──────── Provided data ────────

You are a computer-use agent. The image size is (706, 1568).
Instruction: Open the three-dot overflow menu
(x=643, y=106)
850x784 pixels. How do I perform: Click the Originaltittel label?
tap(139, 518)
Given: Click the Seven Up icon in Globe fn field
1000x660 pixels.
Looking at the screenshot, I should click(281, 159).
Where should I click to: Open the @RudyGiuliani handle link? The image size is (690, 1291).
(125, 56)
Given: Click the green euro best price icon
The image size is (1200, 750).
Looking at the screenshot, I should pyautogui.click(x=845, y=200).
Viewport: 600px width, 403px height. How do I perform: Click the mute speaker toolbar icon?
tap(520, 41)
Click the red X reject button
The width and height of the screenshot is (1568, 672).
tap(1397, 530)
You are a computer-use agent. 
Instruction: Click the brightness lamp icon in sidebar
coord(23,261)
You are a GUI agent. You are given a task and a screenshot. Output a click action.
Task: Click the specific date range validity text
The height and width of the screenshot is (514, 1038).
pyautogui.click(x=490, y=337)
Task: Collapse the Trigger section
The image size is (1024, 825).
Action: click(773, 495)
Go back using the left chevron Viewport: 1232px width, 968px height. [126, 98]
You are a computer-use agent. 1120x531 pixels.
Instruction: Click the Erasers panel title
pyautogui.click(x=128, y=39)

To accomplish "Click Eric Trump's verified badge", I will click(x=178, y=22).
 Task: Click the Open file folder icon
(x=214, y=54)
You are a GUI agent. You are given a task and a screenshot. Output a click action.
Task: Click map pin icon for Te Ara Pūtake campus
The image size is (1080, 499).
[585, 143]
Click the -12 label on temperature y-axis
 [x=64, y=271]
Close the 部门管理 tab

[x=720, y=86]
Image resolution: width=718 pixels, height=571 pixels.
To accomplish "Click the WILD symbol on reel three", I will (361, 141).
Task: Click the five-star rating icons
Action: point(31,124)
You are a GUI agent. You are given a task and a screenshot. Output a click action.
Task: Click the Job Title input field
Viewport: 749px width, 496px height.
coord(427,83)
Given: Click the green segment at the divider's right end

────────

Directions: Reproduce all entries exactly, leaving each one whole.

Task solution:
You are a computer-use agent. The image size is (706, 1568).
Instruction: Open the three-dot overflow menu
(x=643, y=106)
850x784 pixels. How do I perform: Click the Originaltittel label?
tap(139, 518)
Given: Click the Seven Up icon in Globe fn field
1000x660 pixels.
Looking at the screenshot, I should click(281, 159).
Where should I click to: Open the @RudyGiuliani handle link? The image size is (690, 1291).
(125, 56)
Given: Click the green euro best price icon
The image size is (1200, 750).
Looking at the screenshot, I should pyautogui.click(x=845, y=200).
Viewport: 600px width, 403px height. How do I perform: Click the mute speaker toolbar icon?
tap(520, 41)
Click the red X reject button
The width and height of the screenshot is (1568, 672).
tap(1397, 530)
You are a computer-use agent. 
Instruction: Click the brightness lamp icon in sidebar
coord(23,261)
You are a GUI agent. You are given a task and a screenshot. Output a click action.
Task: Click the specific date range validity text
The height and width of the screenshot is (514, 1038).
pyautogui.click(x=490, y=337)
Task: Collapse the Trigger section
The image size is (1024, 825).
Action: click(773, 495)
Go back using the left chevron Viewport: 1232px width, 968px height. [126, 98]
You are a computer-use agent. 1120x531 pixels.
Instruction: Click the Erasers panel title
pyautogui.click(x=128, y=39)

To accomplish "Click Eric Trump's verified badge", I will click(x=178, y=22).
 Task: Click the Open file folder icon
(x=214, y=54)
You are a GUI agent. You are given a task and a screenshot. Output a click action.
Task: Click map pin icon for Te Ara Pūtake campus
The image size is (1080, 499).
[585, 143]
Click the -12 label on temperature y-axis
 [x=64, y=271]
Close the 部门管理 tab

[x=720, y=86]
Image resolution: width=718 pixels, height=571 pixels.
To accomplish "Click the WILD symbol on reel three", I will (361, 141).
Task: Click the five-star rating icons
Action: point(31,124)
You are a GUI agent. You are given a task and a screenshot. Output a click action.
Task: Click the Job Title input field
Viewport: 749px width, 496px height.
coord(427,83)
Given: Click the green segment at the divider's right end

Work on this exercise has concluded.